The cliff slams into his chest. There are cuffs around his wrists, papers are signed, and Jimmy is on the first ship out to Iowa 2.0. The reform school calls him Kirk, JT. He runs with it. No one here knows him as Frank's screw up nephew Jimmy. Here he's just one of a couple dozen, so JT he is.
He meets the doctor within a few days of being on the planet. McCoy. Leonard. Bones, JT decides, because the man just sighs and rolls his eyes. He sees Bones several more times after the first. Fights. Although, JT doesn't start them anymore. He finishes them. He's come a long way from the kid who couldn't breathe on his own. Then he meets Spock and is introduced to a wide range of racial discrimination that he hadn't been aware of before. Spock is fifteen, but he doesn't mind hanging out with a mouthy twelve year old and Jimmy starts signing for the first time in years.

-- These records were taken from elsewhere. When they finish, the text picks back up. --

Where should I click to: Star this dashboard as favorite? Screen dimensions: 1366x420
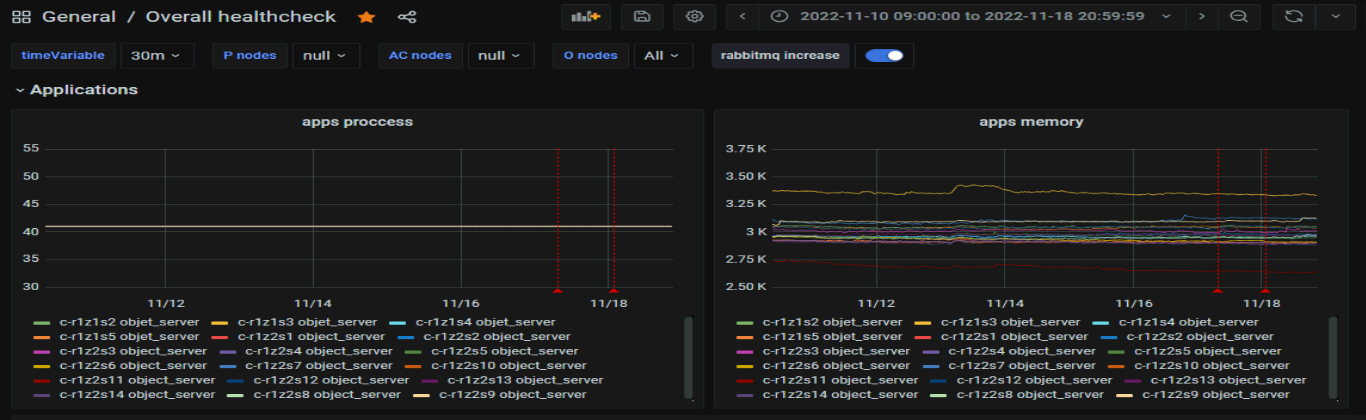367,17
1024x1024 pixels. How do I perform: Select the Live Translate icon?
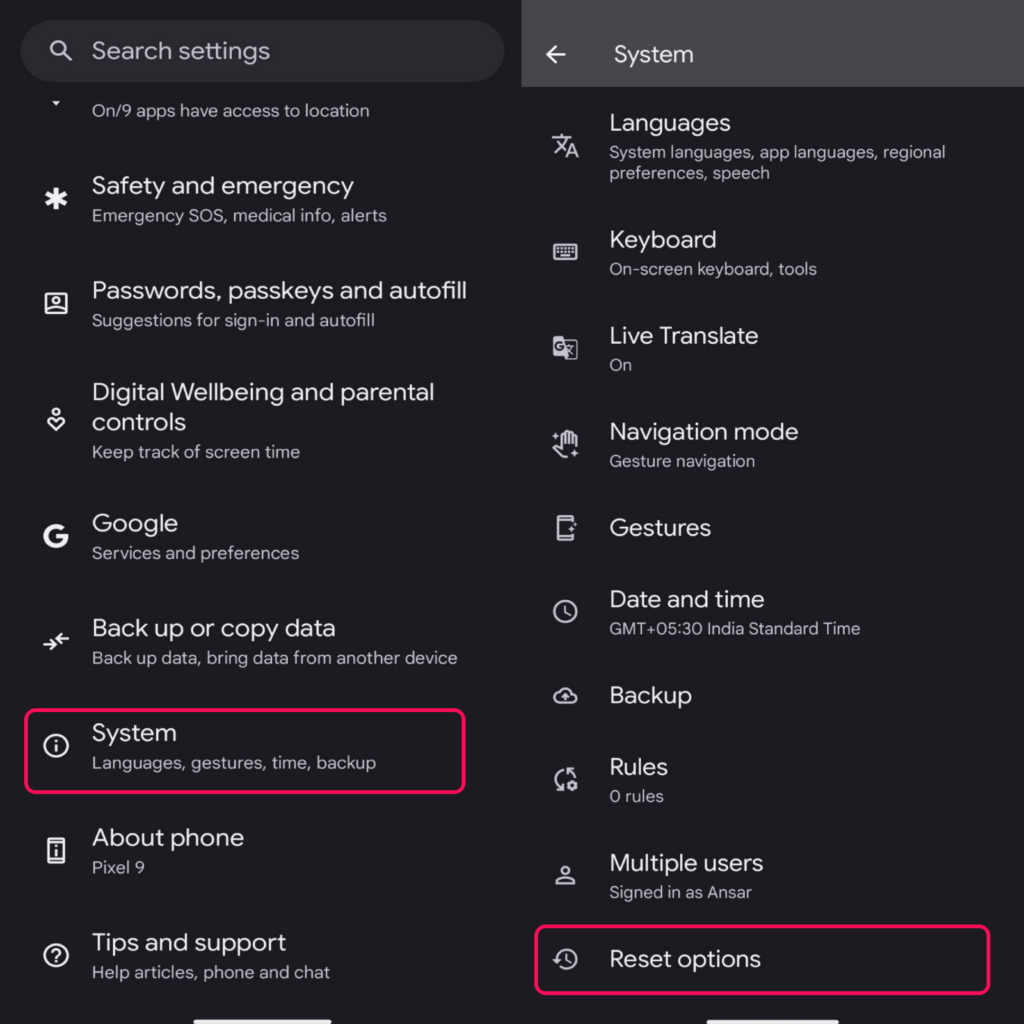pos(565,348)
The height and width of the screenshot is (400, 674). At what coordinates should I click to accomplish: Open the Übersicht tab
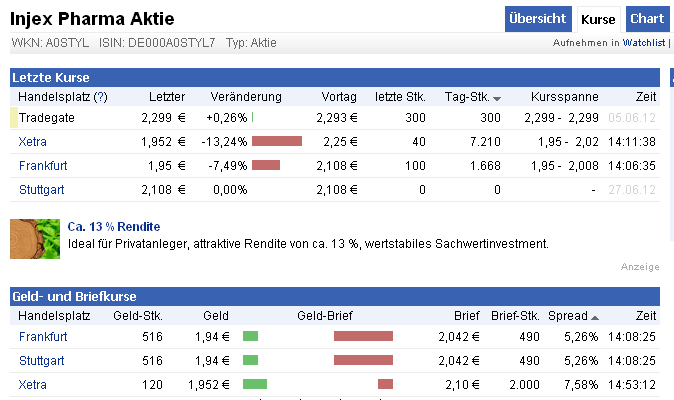538,19
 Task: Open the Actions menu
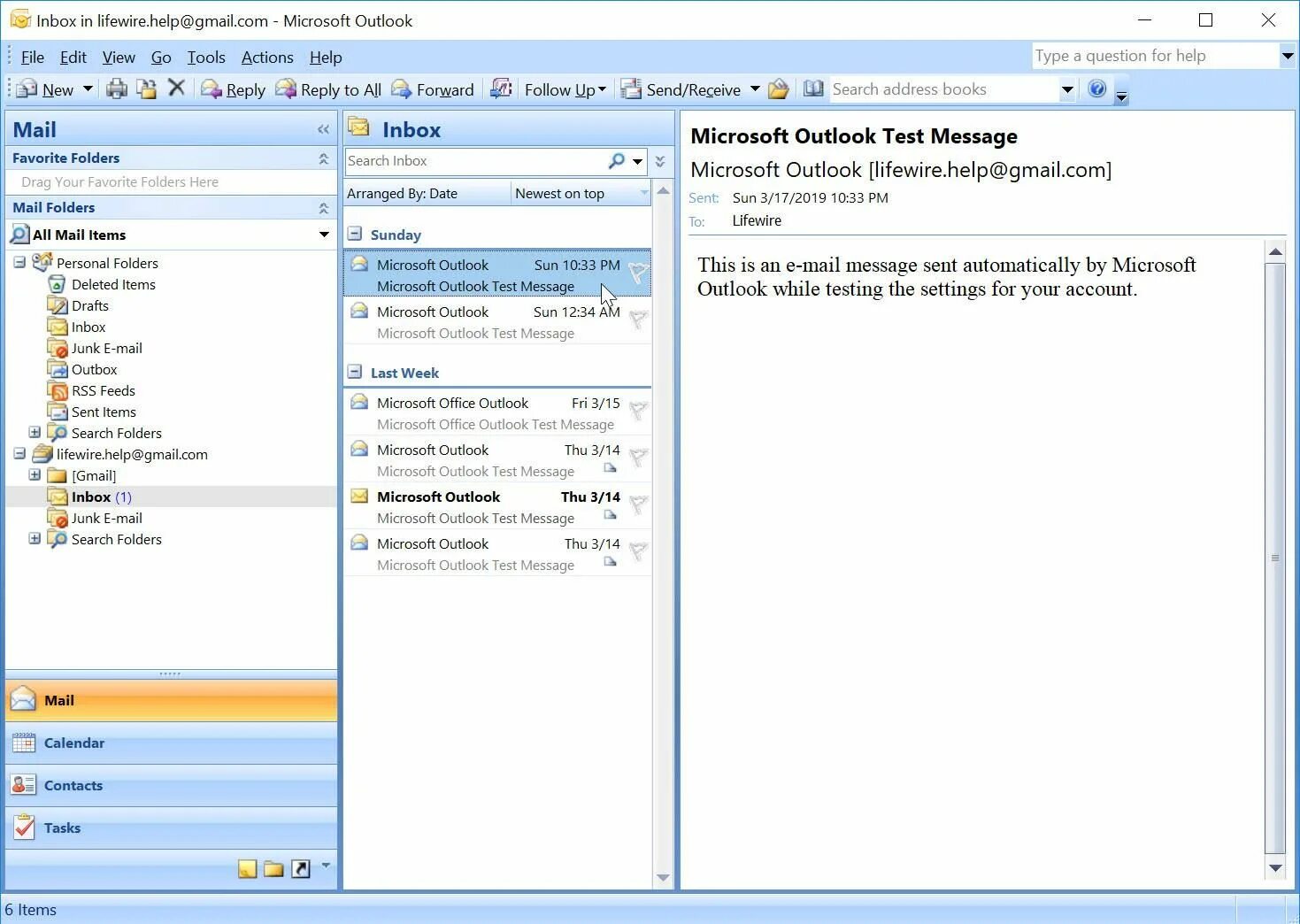pos(267,57)
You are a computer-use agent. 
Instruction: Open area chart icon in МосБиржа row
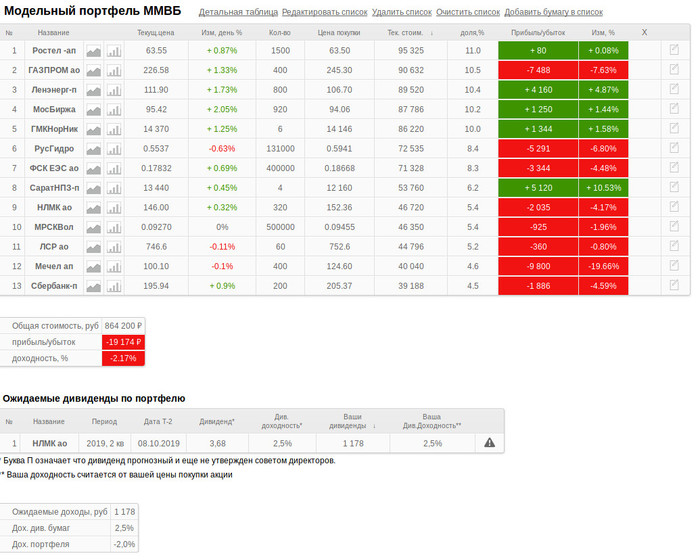(94, 109)
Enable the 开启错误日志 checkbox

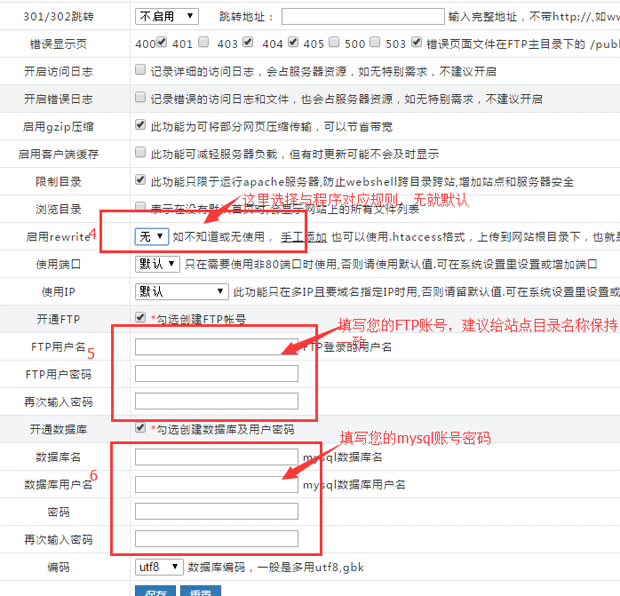click(x=141, y=99)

JT doesn't so much hear about the blight as he realizes the school's crops are failing. The school receives a packet of ration cards all at once. They're a ragtag bunch of humans and aliens all between the ages of mostly between the ages of fourteen and seventeen. They've all been in trouble with the law in one form or another. The teachers get yellow cards. The students get white.
It takes JT meeting up with Spock a few days after the cards are passes out that the color distinction isn't because of age.